Matthew 20:1-16 NRSV
[Jesus is speaking] “The kingdom of heaven is like a landowner who went out early in the morning to hire laborers for a vineyard. After agreeing with the laborers for the usual daily wage (a denarius), they were sent into the vineyard. When the owner went out to the market place about nine o’clock, there were others standing idle there, and the owner said to them, ‘You also go into the vineyard, and I will pay you whatever is right.’ So they went.
About five o’clock the owner went out again and found others yet standing around. To these and the owner said, ‘Why are you standing here idle all day?’ They answered, ‘Because no one has hired us.’ Then, said the owner, ‘You also go into the vineyard.’
When evening came, the vineyard owner said to the manager, ‘Call the laborers and give them their pay, beginning with the last and then going to the first.’ When those hired about five o’clock came, each of them received the usual daily wage (a denarius). Now when the first came, they thought they would receive more; but each of them also received the usual daily wage.

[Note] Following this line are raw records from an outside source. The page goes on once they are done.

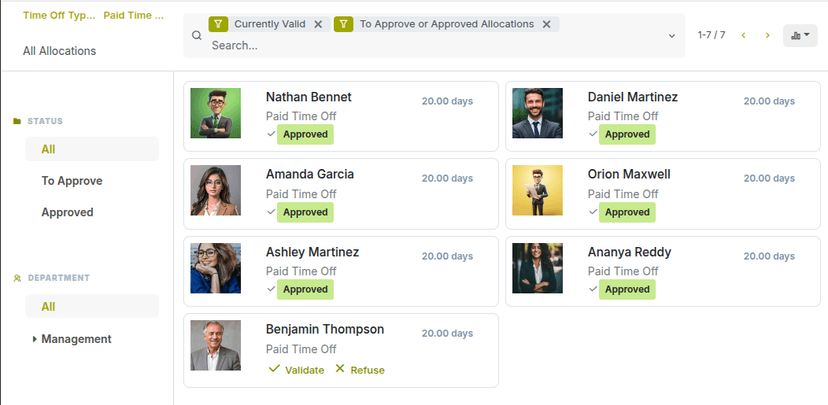Validate Benjamin Thompson's allocation
Viewport: 828px width, 405px height.
pyautogui.click(x=296, y=370)
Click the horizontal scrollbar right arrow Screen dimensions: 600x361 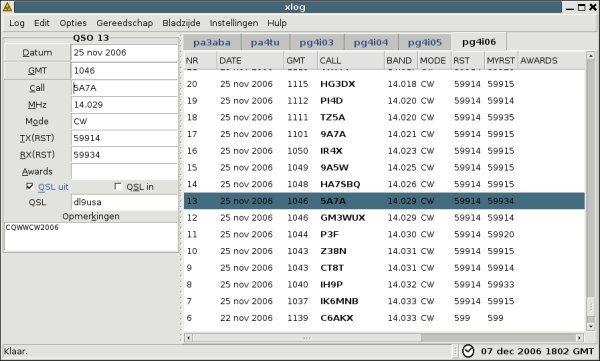tap(580, 338)
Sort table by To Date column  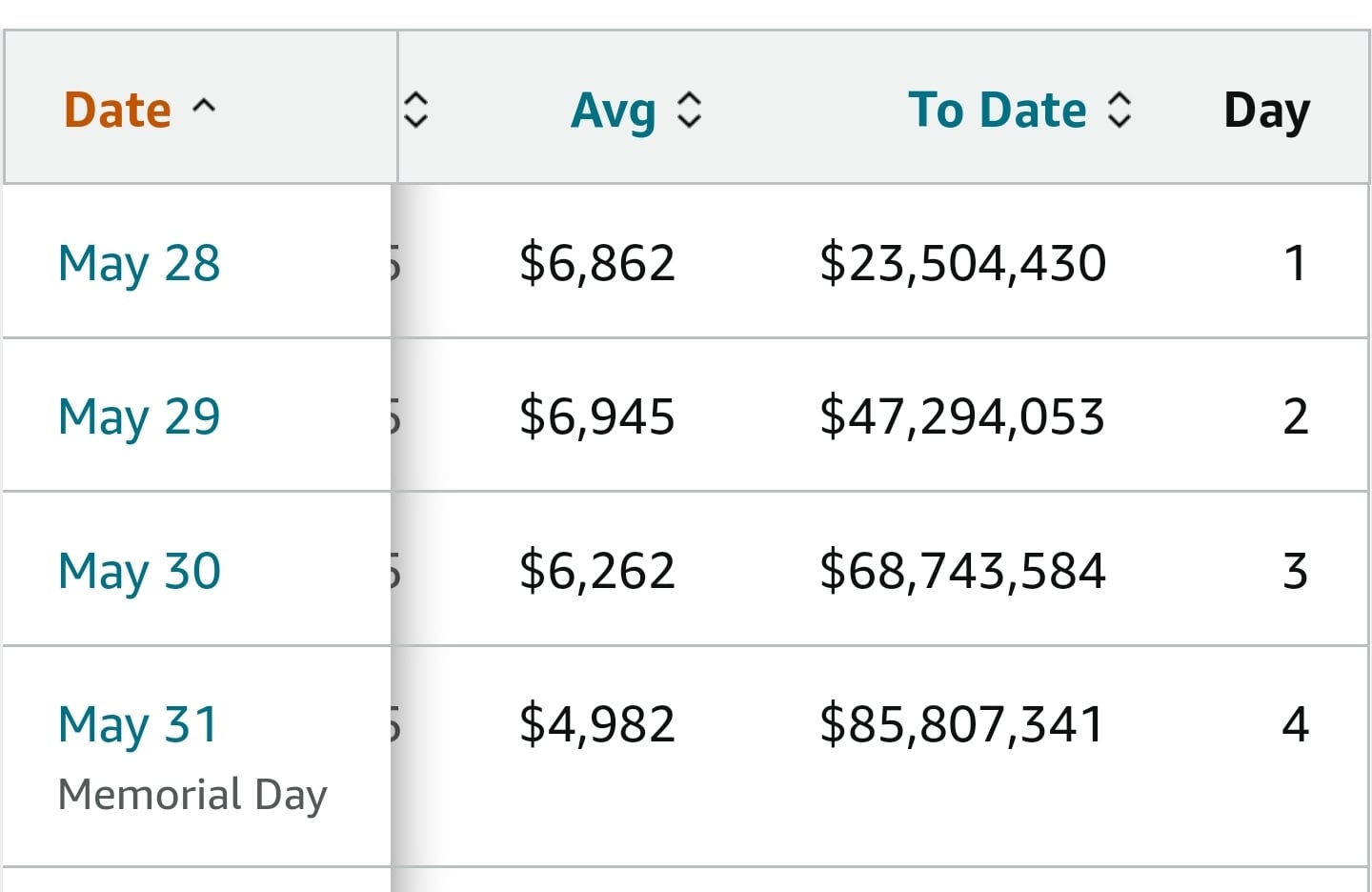click(997, 110)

And when they received it, they grumbled against the landowner, saying, ‘These last worked only one hour, and you have made them equal to us who have borne the burden of the day and of the scorching heat.’ ‘But Friend’, replied the owner to one of these, ‘I am doing you no wrong; did you not agree with me for the denarius? Take what belongs to you and go. I choose to give to this last the same as I give to you. Am I not allowed to do what I choose with what belongs to me?’
So the last will be first, and the first will be last.”